I had a hatch installed in my kitchen ceiling to give me access to my flat roof. It was a terrific idea, because it added significantly to my living space. The first time I went out onto the roof was quite unnerving and I thought, "I'll probably never, ever do this again, unless my building catches fire and I need to escape". That feeling lasted one day. Ever since, I'm out on the roof about 20 times a day in good weather.  However, once I had access, it made good sense to re-do the roof.

Once the new roof was installed, I needed to make it legal by having a perimeter railing added.  I had it set back from the actual perimeter of the building, so I could walk around the outside of the wooden railing if I needed to.  Now that the roof was sheltered by a tall railing, I started planting like a mad woman.  I'm not so much into flowers.  I prefer vegetables, because you get the best of both worlds: some flowers and then something to eat.

My crops this year include potatoes, garlic, leeks, basil, lavender, arugula, snow peas and rhubarb.  I've since been informed that the potato is basically the cockroach of vegetables, and potatoes do not require the use of any actual brain cells in order to proliferate.  I counter this received wisdom with the response that my potatoes, at any rate, are organic cockroaches.
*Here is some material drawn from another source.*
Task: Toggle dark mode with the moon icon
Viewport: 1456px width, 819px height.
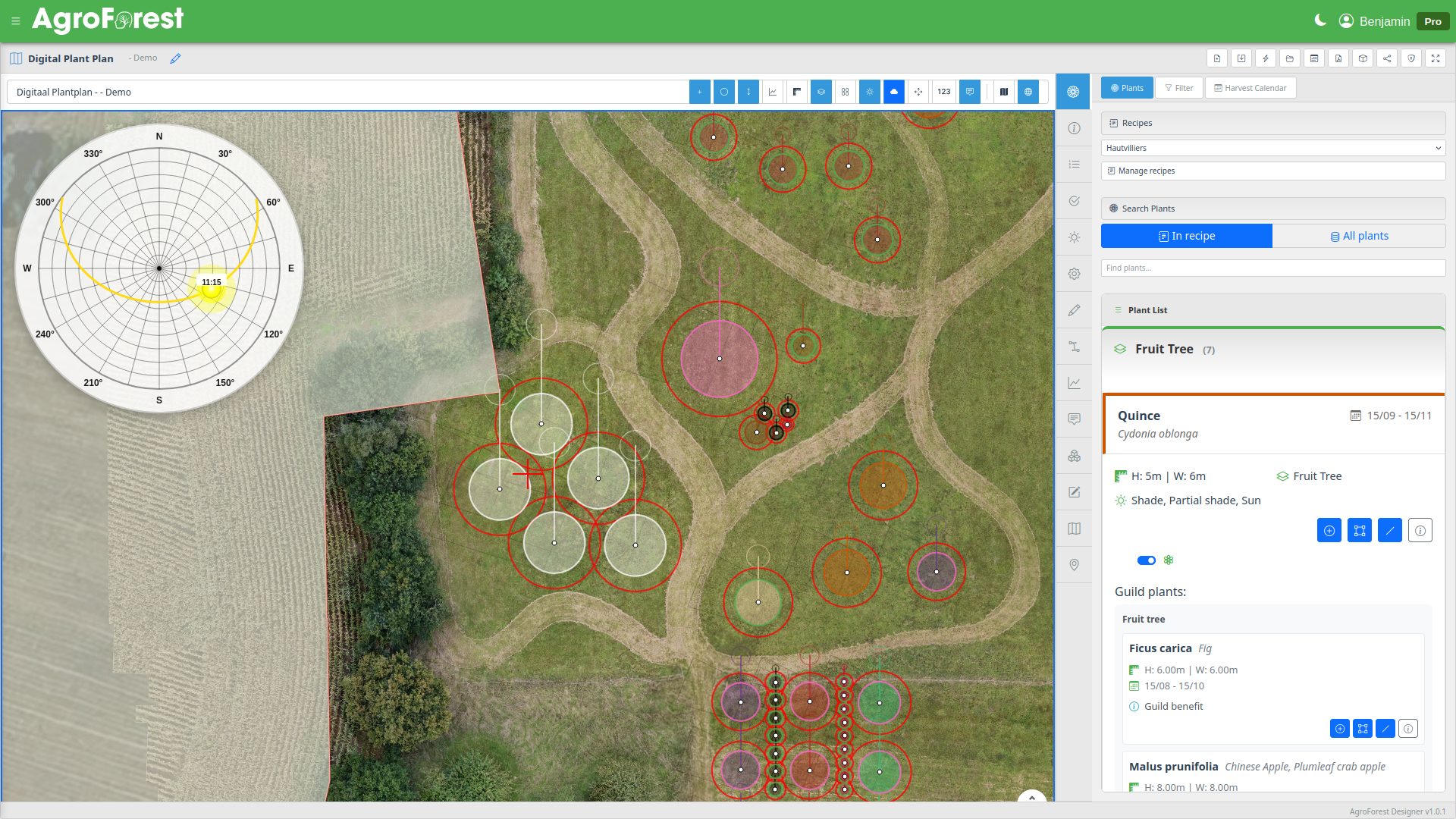Action: coord(1320,20)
Last winter was unbelievably long and tedious.  I suffered so much that I nearly purchased a decommissioned church with a couple of acres of land about an hour away from Toronto.  I was only dissuaded from buying the church by my friends Neil and Carolyn, who pointed out that since I wanted to plant fruit trees on the land, I should buy land that already had fruit trees on it, and if I were doing so, I didn't strictly need a church, either.

Winter ended eventually, and I became enamoured of the idea of having a beehive on the roof.  Luckily a business called Alvéole had opened up nearby. They teach beekeeping and sell supplies.  And that's how I came to have an AirBee&Bee.  Here's Hilary from Alvéole, setting up the first level of the hive.
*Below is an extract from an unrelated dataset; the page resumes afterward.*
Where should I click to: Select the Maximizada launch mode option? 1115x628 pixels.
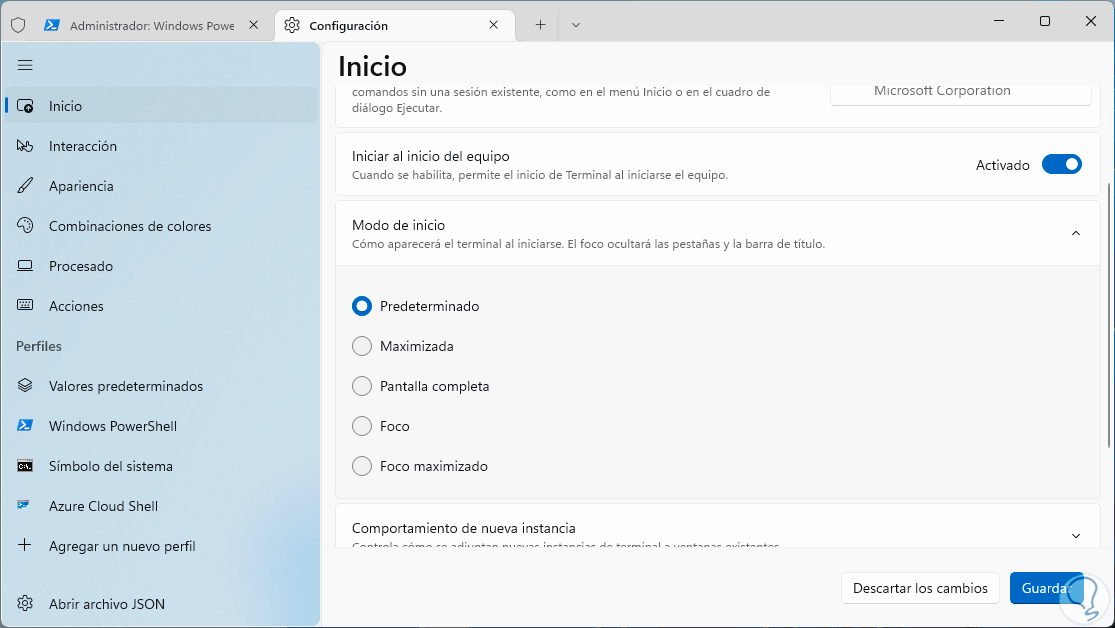pyautogui.click(x=362, y=346)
To keep honeybees calm when you're working with them, it helps to have a smoker.  It's a bellows attached to a burner unit into which you put pieces of untreated burlap.  The smoke from the burner dissipates the pheromones in the air which would otherwise cause the bees to be nervous, feeling they were under attack.  Hardcore beekeepers do not use a smoker.  I am not hardcore.
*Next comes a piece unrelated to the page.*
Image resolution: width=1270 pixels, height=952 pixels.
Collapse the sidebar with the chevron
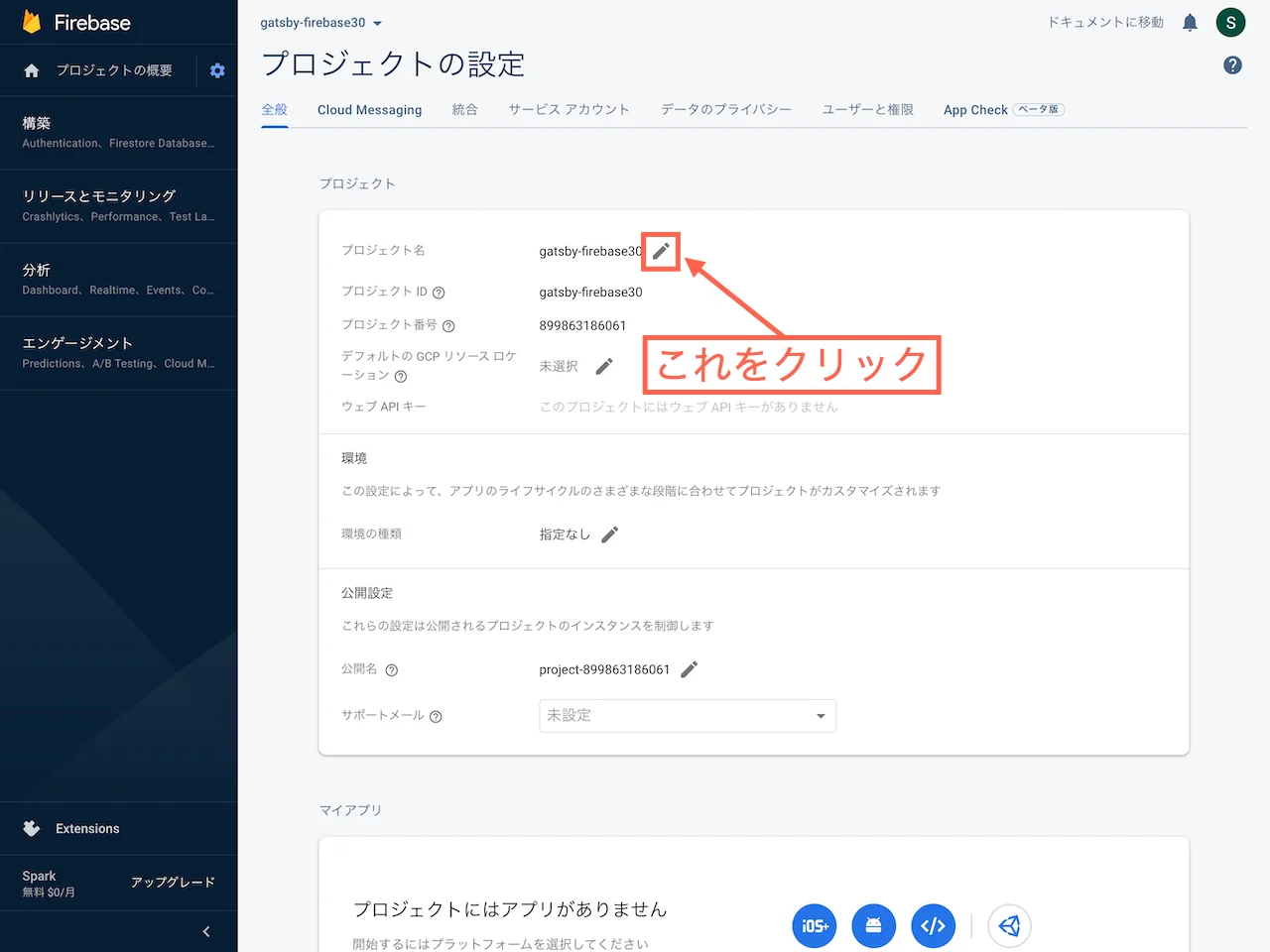click(205, 931)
Here are a couple of photographs of my frames. 
Even though it's been incredibly hot on the roof, the hive is thriving.  I now have seven frames absolutely coated with honeycomb, so we added a second storey to the hive last week.

The beekeeping season does not end till October or November, so it's not impossible that I'll be able to add a third storey to the hive.  I'm starting to learn the names of beekeeping equipment.  I have a bee brush, a queen excluder, and although I don't have one of those netted hats yet or a hive tool to pry the individual frames apart, I'll no doubt be getting my own, plus my own smoker, this week. 

Ivaan would have pointed out that bees were the symbol of the dei Medici family, the wealthy Renaissance patrons of the arts, and I kind of consider myself a micro-scale patron of the arts, so my bees seem extra appropriate.  

I know what you really want to ask:  have I ever been stung by my bees?  No. They seem to like me, actually, and come and sit on my arm as I'm working on the hive.  But I have a calm demeanour and I'm careful not to bother them for more than ten minutes at a time. 

It's hard to tell how many bees I have, but I'm guessing 50,000.  They are all named.  For ease of reference, they are all named Sam.  Except for the queen, whose name is Her Majesty.  Here's a photo of the queen.  She's the big golden one in the middle, without the black stripes.

All that to say, if you've been by Atelier Ivaan lately during the afternoon and wondered why it didn't seem to be open for business, fear not. I was probably just up on the roof, communing with 50,000 Sams.